**SOAL SINGKAT A:** Tuliskan ulang tanpa perubahan baris-baris pada data, mulai dari baris yang memuat "[Toegankelijkheids menu] (112, 1362)" dan berakhir pada baris yang memuat "クリエイター情報 (226, 96)", dengan kedua baris ujung tersebut ikut disertakan.

+===+

Bahaya minuman keras (miras) sudah diketahui secara umum. Tidak hanya bagi peminumnya, masyarakat pun terkena imbasnya. Terlebih dalam Islam, keharaman miras sudah sangat jelas.
Oleh: Dewi Murni
Miras menghilangkan akal sehat seseorang, sehingga mabuknya seseorang bisa menimbulkan keonaran, pertengkaran, saling benci, kecelakaan, KDRT bahkan zina dan pembunuhan. Pantaslah bila miras disebut sebagai biang kerusakan.
Bagi umat muslim, miras merupakan perkara dosa dengan keharaman yang tidak bisa ditoleransi. Sedikit atau banyak (takaran yang diminum), hukumnya tetap haram. Saking tegasnya, yang menuangkan dan mengantarkan miras pun ikut menanggung dosanya. Selain itu, tertolak ibadah shalatnya selama 40 hari. Naudzubillah min dzalik.
“Khamar adalah induk berbagai macam kerusakan. Siapa yang meminumnya, shalatnya selama 40 hari tidaklah diterima. Jika ia mati dalam keadaan khamar masih di perutnya, berarti ia mati seperti matinya orang Jahiliyyah.” (HR. Ath-Thabrani. Syaikh Al-Albani dalam Silsilah Al-Ahadits Ash-Shahihah no. 1854 menyatkaan bahwa hadits ini hasan)
Maka tak perlu heran, bila umat mendadak ribut. Ramai-ramai tolak investasi miras saat Presiden Joko Widodo mengizinkan dibukanya investasi minuman keras atau miras di empat provinsi di Indonesia. Izin tersebut tertuang dalam Peraturan Presiden (Perpres) Nomor 10 Tahun 2021 tentang Bidang Usaha Penanaman Modal yang diteken Jokowi pada 2 Februari 2021.
Aturan tersebut menuai pro dan kontra dari sejumlah pihak. Sejumlah kalangan yang menolak bersikeras bahwa rencana tersebut dapat meningkatkan kriminalitas dan tidak sesuai dengan ajaran agama.
Ormas-ormas keagamaan menjadi pihak yang sangat lantang menolak aturan tersebut. Di antaranya datang dari PBNU, PP Muhamamdiyah hingga MUI. Ketua Umum PBNU Said Aqil Siraj menilai seharusnya pemerintah melarang peredaran miras karena sudah ada larangan dari agama. Namun, pemerintah sempat membuka investasi untuk industri miras (yang saat ini perpresnya sudah dicabut). Sementara Ketua PP Muhammadiyah Dadang Kahmad menegaskan bahwa miras merupakan barang haram bagi umat Islam, baik yang memproduksi, mengedarkan, bahkan yang meminumnya.
Selain itu, Pemerintah Provinsi dan Dewan Perwakilan Rakyat Papua turut menolak aturan tersebut. Penjabat Sekretaris Daerah Papua Doren Wakerwa mengatakan Perpres tersebut bertolak belakang dengan Peraturan Daerah Khusus (Perdasus) Nomor 13 Tahun 2015 tentang Pelarangan Miras di Papua (CNN Indonesia, 2/3/2021).

+===+

**SOAL SINGKAT B:** Lanjutkan teks tentang penolakan investasi miras di atas, dimulai setelah kalimat terakhir yang ditampilkan.

+===+

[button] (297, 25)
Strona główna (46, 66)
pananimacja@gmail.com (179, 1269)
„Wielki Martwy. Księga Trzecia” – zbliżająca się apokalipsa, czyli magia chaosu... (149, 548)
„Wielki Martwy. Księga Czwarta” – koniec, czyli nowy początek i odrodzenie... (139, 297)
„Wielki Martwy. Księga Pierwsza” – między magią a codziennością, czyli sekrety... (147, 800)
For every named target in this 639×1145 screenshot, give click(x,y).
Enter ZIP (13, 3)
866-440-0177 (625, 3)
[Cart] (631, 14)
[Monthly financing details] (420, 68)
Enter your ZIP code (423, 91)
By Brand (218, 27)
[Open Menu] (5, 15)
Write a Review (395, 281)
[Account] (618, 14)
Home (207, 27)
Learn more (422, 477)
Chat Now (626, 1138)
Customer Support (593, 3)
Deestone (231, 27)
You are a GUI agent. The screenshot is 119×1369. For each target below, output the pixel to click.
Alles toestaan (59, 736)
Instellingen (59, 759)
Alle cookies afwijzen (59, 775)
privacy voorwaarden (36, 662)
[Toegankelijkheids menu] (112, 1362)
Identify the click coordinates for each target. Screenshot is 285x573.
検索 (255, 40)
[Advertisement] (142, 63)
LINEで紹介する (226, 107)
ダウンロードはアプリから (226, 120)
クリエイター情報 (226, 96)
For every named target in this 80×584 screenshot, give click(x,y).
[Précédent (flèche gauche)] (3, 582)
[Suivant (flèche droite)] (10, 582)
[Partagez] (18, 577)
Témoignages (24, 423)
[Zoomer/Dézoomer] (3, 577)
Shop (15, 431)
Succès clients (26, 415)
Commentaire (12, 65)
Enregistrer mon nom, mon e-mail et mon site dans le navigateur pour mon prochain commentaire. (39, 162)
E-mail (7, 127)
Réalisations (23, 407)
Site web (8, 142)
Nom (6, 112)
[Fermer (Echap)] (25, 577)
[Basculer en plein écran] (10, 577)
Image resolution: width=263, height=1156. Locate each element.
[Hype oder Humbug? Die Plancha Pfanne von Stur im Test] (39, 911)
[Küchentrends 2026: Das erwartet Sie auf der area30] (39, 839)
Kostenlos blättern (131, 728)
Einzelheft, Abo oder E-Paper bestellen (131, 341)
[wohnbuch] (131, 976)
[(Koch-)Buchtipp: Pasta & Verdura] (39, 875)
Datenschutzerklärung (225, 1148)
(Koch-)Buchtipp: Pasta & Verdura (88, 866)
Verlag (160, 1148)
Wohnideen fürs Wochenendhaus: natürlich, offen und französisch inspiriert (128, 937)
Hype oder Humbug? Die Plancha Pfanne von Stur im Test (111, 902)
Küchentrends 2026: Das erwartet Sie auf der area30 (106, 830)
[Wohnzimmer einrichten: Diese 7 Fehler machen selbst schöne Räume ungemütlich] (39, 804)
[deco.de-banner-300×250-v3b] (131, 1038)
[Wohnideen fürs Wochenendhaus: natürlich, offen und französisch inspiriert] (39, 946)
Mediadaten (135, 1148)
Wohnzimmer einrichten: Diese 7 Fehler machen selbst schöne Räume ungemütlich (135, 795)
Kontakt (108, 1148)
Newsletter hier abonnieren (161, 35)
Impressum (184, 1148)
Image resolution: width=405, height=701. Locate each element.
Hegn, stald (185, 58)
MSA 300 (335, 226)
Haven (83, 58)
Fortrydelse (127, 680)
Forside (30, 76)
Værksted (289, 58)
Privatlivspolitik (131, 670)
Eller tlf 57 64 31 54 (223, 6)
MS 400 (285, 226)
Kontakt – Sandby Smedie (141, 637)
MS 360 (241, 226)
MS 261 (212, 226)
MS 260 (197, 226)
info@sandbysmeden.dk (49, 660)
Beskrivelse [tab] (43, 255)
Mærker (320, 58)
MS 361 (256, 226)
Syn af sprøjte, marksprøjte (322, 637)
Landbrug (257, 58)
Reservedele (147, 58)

+===+

**JAWABAN A:**
[Toegankelijkheids menu] (112, 1362)
Identify the click coordinates for each target. Screenshot is 285x573.
検索 (255, 40)
[Advertisement] (142, 63)
LINEで紹介する (226, 107)
ダウンロードはアプリから (226, 120)
クリエイター情報 (226, 96)

**JAWABAN B:**
Setelah didesak sejumlah pihak, Jokowi langsung mencabut lampiran Perpres yang mengatur pembukaan investasi miras. Padahal aturan itu baru diteken di lampiran III, tepatnya pada butir 31, 32, dan 33. “Bersama ini saya sampaikan, saya putuskan lampiran Perpres terkait pembukaan investasi baru dalam industri miras yang mengandung alkohol saya nyatakan dicabut,” kata Jokowi dalam siaran pers virtual, Selasa (2/3/2021). (DetikFinance, 3/3/2021)
Alhamdulillah wa syukurillah. Meski begitu, kita tidak boleh mencukupkan diri sampai di situ. Dakwah tetap dilanjutkan sebab meski lampiran Perpres tersebut dicabut, tapi akar masalahnya yakni sistem kapitalisme belumlah dicabut. Sistem kapitalisme sekuler adalah cara pandang yang saat ini dijadikan standar hukum. Dengan akidah sekulernya itu, agama bukanlah pertimbangan pertama dan utama. Justru manfaat yang jadi asasnya.
Tidak dipungkiri, investasi miras memang mendatangkan manfaat besar. Bagi para kapital ini peluang bisnis yang menggiurkan, tidak peduli bagaimana status hukumnya dalam agama. Tidak peduli seberapa besar mudhoratnya, ancamannya dalam syariat. Lagi pula, jika diteliti lagi, yang dicabut bukan Perpres-nya, tetapi hanya lampirannya. Itu pun hanya lampiran Bidang Usaha No. 31 dan No. 32. Adapun lampiran Bidang Usaha No. 44 tentang Perdagangan Eceran Minuman Keras atau Beralkohol dan No. 45 tentang Perdagangan Eceran Kaki Lima Minuman Keras atau Beralkohol tidak dicabut.
Hanya investasi (industri) baru yang dicabut, sementara industri miras yang sudah ada tetap berjalan. Perdagangan eceran dan kaki limanya juga tetap berjalan. Apalagi tidak ada sanksi yang tegas terhadap pelaku yang terlibat dalam investasi miras ini. Sehingga tidak ada sanksi tegas di tengah-tengah bolehnya produksi, distribusi dan konsumsi miras.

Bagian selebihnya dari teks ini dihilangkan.